▶ Exercise details: Output only the lines below from the one holding "Where should I" down to the one holding "The height and width of the screenshot is (577, 1024).", both end lines included and every picture dropped.

▶ Excerpted data:
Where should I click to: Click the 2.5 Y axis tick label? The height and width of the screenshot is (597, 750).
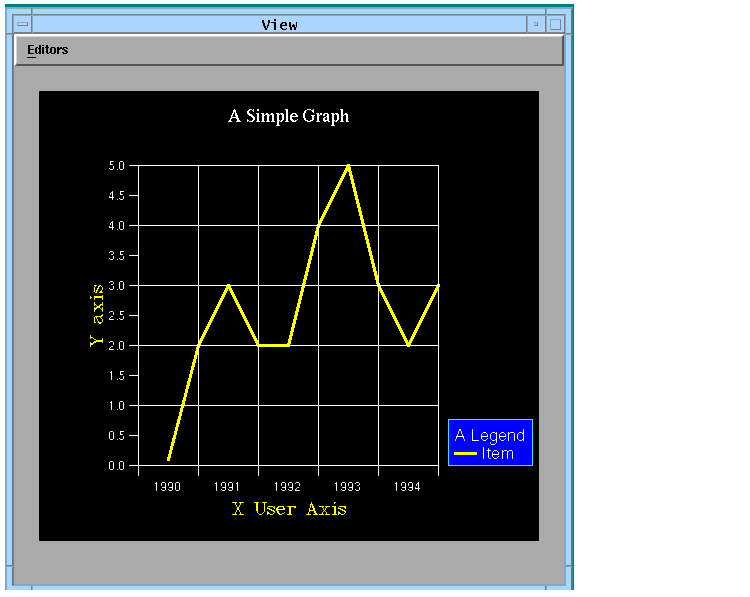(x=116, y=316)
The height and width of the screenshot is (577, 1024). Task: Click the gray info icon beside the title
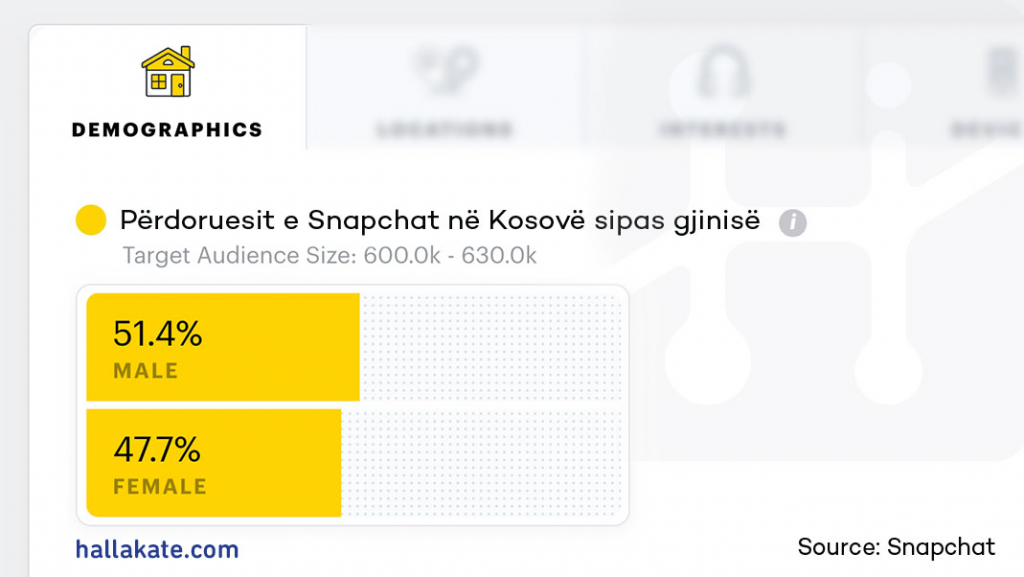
---
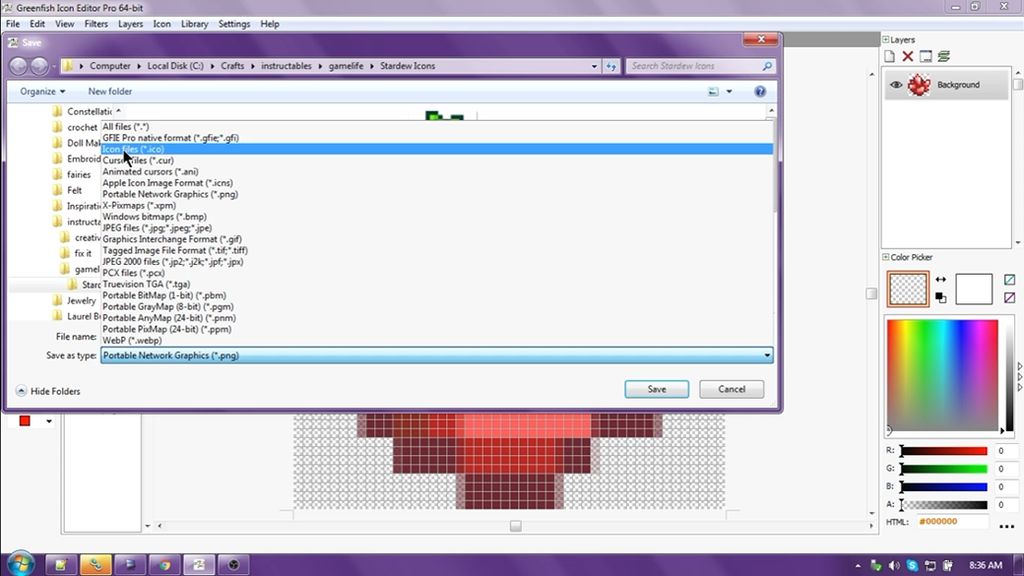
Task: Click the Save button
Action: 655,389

▶ Written solution:
Where should I click to: Click the 2.5 Y axis tick label? The height and width of the screenshot is (597, 750).
(x=116, y=316)
The height and width of the screenshot is (577, 1024). Task: Click the gray info icon beside the title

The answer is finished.